● **ACTIVITY**:
Only the lines from the one that contains "Click the export HAR download arrow" through the last line of the records should appear, each printed exactly as it is.

[Pixel coordinate grounding data]
'''

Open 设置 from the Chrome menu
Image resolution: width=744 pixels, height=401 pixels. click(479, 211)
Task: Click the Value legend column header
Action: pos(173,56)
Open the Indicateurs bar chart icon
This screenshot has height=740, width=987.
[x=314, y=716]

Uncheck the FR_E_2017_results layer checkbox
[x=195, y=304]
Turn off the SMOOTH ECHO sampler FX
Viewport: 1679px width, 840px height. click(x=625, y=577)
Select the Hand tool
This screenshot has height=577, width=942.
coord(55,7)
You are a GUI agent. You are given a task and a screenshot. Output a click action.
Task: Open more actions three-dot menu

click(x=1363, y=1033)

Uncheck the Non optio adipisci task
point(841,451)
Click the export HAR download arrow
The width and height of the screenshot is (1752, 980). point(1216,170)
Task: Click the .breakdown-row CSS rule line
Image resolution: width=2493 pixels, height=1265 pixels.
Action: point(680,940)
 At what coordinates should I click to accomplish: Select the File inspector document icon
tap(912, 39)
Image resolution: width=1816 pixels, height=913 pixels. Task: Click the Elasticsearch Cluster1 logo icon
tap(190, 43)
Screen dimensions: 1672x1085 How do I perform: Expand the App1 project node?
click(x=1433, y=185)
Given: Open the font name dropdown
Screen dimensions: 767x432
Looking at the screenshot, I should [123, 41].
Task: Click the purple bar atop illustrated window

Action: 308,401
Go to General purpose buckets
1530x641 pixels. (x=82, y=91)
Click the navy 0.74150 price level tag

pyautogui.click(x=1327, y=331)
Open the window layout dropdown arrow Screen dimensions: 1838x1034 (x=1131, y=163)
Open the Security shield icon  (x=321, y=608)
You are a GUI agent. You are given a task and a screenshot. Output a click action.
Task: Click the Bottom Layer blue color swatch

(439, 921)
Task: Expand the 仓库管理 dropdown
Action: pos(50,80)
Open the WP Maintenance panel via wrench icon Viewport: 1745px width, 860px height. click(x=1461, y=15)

'''

● **TASK RESULT**:
Click the export HAR download arrow
The width and height of the screenshot is (1752, 980). point(1216,170)
Task: Click the .breakdown-row CSS rule line
Image resolution: width=2493 pixels, height=1265 pixels.
Action: point(680,940)
 At what coordinates should I click to accomplish: Select the File inspector document icon
tap(912, 39)
Image resolution: width=1816 pixels, height=913 pixels. Task: Click the Elasticsearch Cluster1 logo icon
tap(190, 43)
Screen dimensions: 1672x1085 How do I perform: Expand the App1 project node?
click(x=1433, y=185)
Given: Open the font name dropdown
Screen dimensions: 767x432
Looking at the screenshot, I should [123, 41].
Task: Click the purple bar atop illustrated window

Action: 308,401
Go to General purpose buckets
1530x641 pixels. (x=82, y=91)
Click the navy 0.74150 price level tag

pyautogui.click(x=1327, y=331)
Open the window layout dropdown arrow Screen dimensions: 1838x1034 (x=1131, y=163)
Open the Security shield icon  (x=321, y=608)
You are a GUI agent. You are given a task and a screenshot. Output a click action.
Task: Click the Bottom Layer blue color swatch

(439, 921)
Task: Expand the 仓库管理 dropdown
Action: pos(50,80)
Open the WP Maintenance panel via wrench icon Viewport: 1745px width, 860px height. click(x=1461, y=15)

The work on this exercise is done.